Course Information Undergraduate prospectus

Introduction to Smart Systems

Course summary

Course code: COMP1659
Level: 5
Credits: 15
School: Architecture, Computing and Hums
Department: Computing and Information Sys.
Course Coordinator(s): Richard Anthony

Specification

Pre and co requisites

COMP 1587 Communication Systems and COMP 1148 Computer Programming

Aims

This course introduces smart systems and places these into context with topical application domains. The course will allow the students to build on their programming and computer systems skills to learn to build smart and embedded systems using a variety of approaches. Drawing on the student's previous experience in programming at chip level this course will introduce the student to low level programming with 'embedded C' as well as programming with assembly language, and Object Oriented programming with Java. They will attain a level of competence required for further study of smart and embedded systems.

This course aims to:
Introduce smart systems concepts.
Provide a theoretical and practical basis for embedded systems architectures and techniques.
Familiarise the student with tools and techniques for the implementation and programming of embedded systems.
Enable the student to use modern application programming interfaces in a variety of embedded contexts.
Introduce programming techniques for the building and manipulating of systems employing limited-complexity I/O requirements.
Provide an appreciation of the type, scope and importance of applications to which smart and embedded computing applies.

Learning outcomes

On completing this course successfully you will be able to:

Design, implement and appraise programs using assembler, low level and high level programming paradigms.
Configure peripheral controllers and I/O ports to interface to a variety of different sensor and actuator types.
Critically describe and discuss the architecture and features of embedded systems.
Demonstrate an appreciation of the way smart systems and embedded computing impacts on and is changing oursociety.

Indicative content

Programming concepts, introduction to tools and equipment, writing structured code, libraries and header files.
Microprocessors, microcontrollers, memory and storage.
Use of assembler and embedded C on the Atmel platform and Java on the Lego Mindstorms platform.
Special registers, interfacing and controlling peripherals, parallel and serial ports.
Timers, counters, polling, busy loops, interrupts, interrupt handlers, priority assignment, masking.
Analog-to-Digital converters and analog comparators.
Sensor types and their use: temperature, vibration, accelerometer, light activated switches, reed switches, sound activated switches, light intensity sensors, pressure switches.
Power consumption and energy saving operation modes.

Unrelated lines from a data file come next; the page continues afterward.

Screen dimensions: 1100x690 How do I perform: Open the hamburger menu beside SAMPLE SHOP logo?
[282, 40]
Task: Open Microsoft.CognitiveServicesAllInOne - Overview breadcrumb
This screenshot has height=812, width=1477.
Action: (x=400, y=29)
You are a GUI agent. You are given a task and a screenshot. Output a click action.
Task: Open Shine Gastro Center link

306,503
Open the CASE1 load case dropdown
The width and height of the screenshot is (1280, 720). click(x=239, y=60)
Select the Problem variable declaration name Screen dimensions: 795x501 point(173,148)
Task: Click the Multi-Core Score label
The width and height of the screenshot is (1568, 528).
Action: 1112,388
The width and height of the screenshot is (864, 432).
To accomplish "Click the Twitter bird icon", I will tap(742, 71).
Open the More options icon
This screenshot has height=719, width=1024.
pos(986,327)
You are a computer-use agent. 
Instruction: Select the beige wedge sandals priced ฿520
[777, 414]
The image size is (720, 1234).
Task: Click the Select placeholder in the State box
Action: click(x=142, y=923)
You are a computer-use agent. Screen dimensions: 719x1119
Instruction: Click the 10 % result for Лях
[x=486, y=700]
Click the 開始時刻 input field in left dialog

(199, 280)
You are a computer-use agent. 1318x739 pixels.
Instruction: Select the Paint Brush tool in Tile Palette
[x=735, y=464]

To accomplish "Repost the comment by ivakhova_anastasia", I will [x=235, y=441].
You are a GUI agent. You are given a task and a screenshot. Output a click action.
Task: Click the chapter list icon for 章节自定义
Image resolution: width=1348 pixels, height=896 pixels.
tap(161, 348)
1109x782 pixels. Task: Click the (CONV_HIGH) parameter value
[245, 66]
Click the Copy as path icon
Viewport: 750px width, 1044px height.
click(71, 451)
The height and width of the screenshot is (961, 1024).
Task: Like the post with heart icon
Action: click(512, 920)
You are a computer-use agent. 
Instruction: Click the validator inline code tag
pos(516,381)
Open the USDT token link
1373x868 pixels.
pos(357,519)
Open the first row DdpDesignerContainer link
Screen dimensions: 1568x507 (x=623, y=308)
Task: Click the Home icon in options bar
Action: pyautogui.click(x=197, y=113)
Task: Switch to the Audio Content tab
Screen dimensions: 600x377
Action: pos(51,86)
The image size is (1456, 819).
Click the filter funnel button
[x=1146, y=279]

Teaching and learning activity

Concepts will be introduced in lectures. Practical work will be through supervised laboratory sessions. Unsupervised, guided self-study will extend the amount of time students spend doing practical laboratory activities.

Greenwich Graduate Attributes promoted by this course:
Have an informed understanding of their discipline or professional practice, and the ability to question its
principles, practices and boundaries.
Think independently, analytically and creatively, and engage imaginatively with new areas of investigation.
Are intellectually curious, responsive to challenges, and demonstrate initiative and resilience.
Recognise and create opportunities, and respond effectively to unfamiliar or unprecedented situations or problems.
Generate new ideas and develop creative solutions or syntheses.

Learning Time (1 credit = 10 hours)

Scheduled contact hours:

Note: include in scheduled time: project supervision, demonstrations, practical classes and workshops, supervised time in studio or workshop, scheduled lab work, fieldwork, external visits, work-based learning where integrated into a structured academic programme:
lectures 24
seminars
supervised practical sessions 24
tutorials
formative assessment
other scheduled time
Guided independent study

Note: include in guided independent study preparation for scheduled sessions, follow up work, wider reading or practice, revision:
Independent coursework 30
Independent laboratory work 36
other non-scheduled time 36
Placements (including work placement and year abroad)
Total hours ('Should be equal to credit x 10') 150

Assessment

Coursework - 100%
A practical design, programming and implementation task (an open loop control system using an embedded controller and various sensors and actuators).